### 작업 지시:
아래 항목에서 "Identify the location of value-label: 12.91."라는 문구가 있는 줄부터 항목의 마지막 줄까지를 빈 줄을 빼고 번호 목록으로 옮겨 적으세요. 그림은 답에 넣지 마세요.

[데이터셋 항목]
******************************
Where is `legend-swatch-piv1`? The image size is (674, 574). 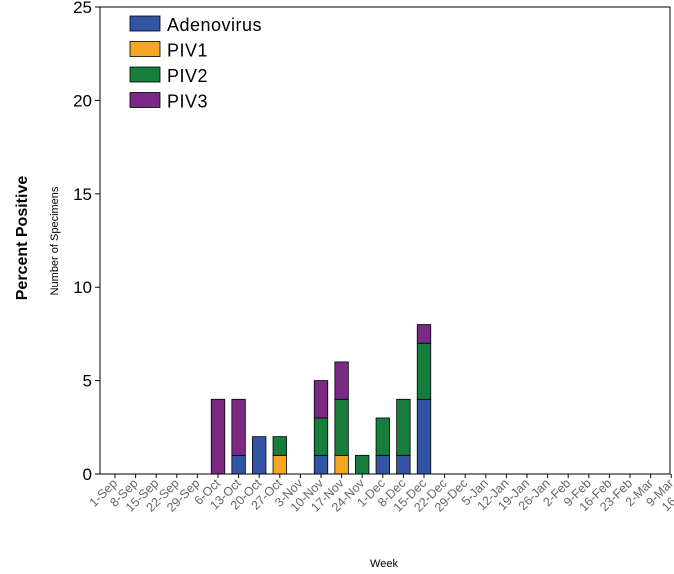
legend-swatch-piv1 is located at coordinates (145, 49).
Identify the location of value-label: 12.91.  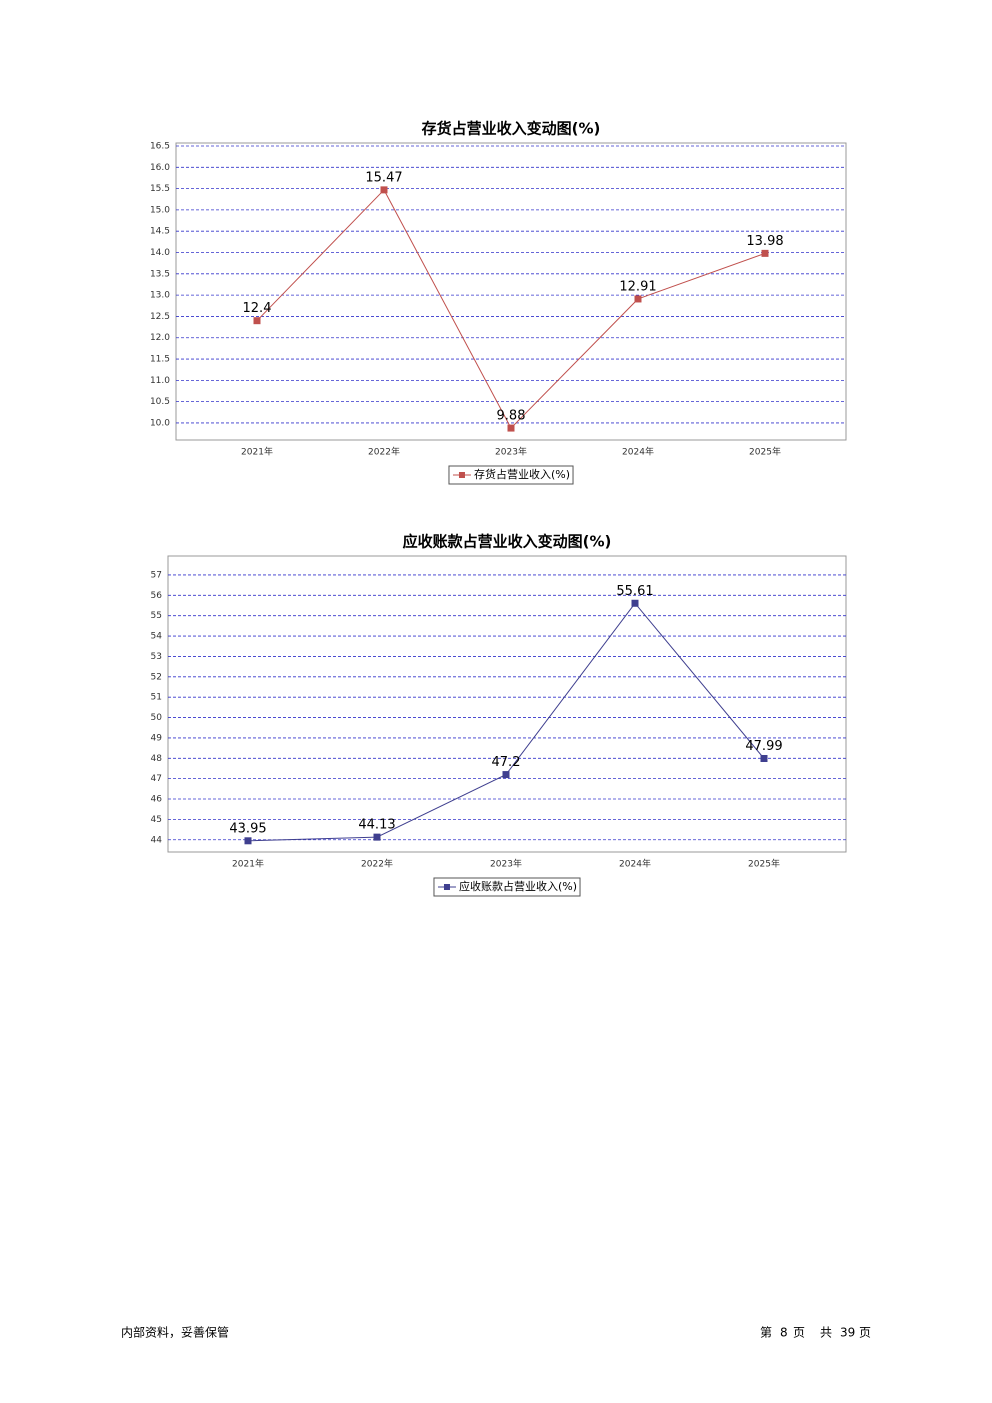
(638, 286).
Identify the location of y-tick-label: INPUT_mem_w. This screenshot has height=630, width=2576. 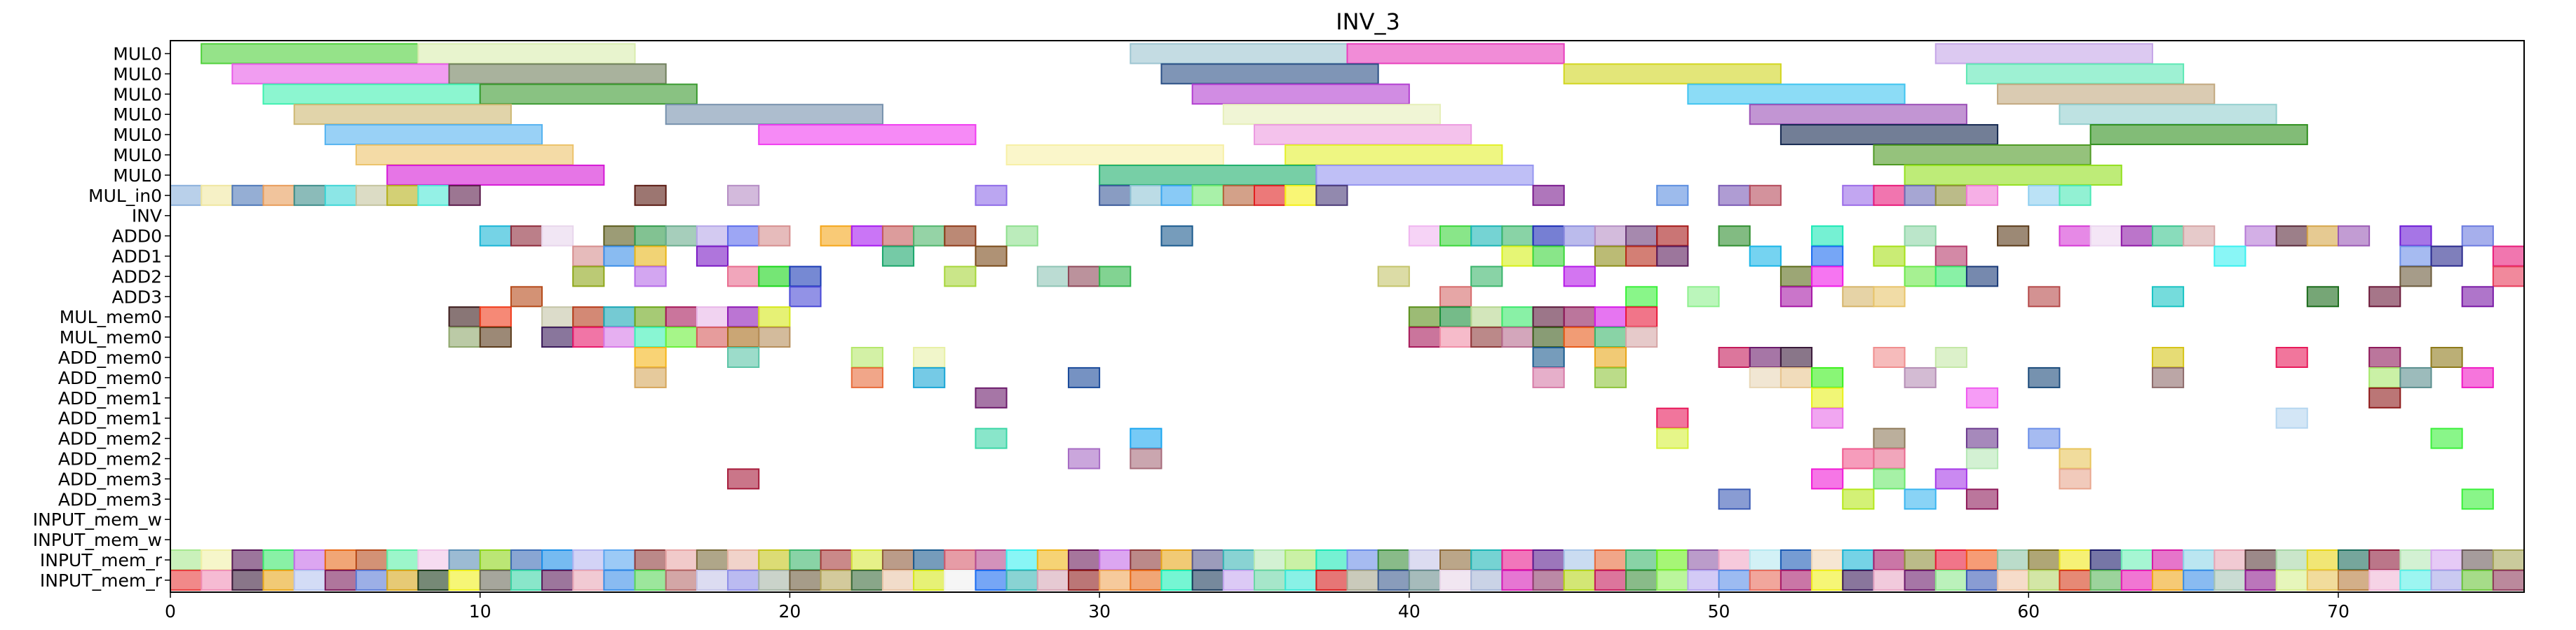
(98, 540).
******************************
### 서면 답변:
1. Identify the location of value-label: 12.91.  
2. (638, 286).
3. Identify the location of y-tick-label: INPUT_mem_w. This screenshot has height=630, width=2576. 
4. (98, 540).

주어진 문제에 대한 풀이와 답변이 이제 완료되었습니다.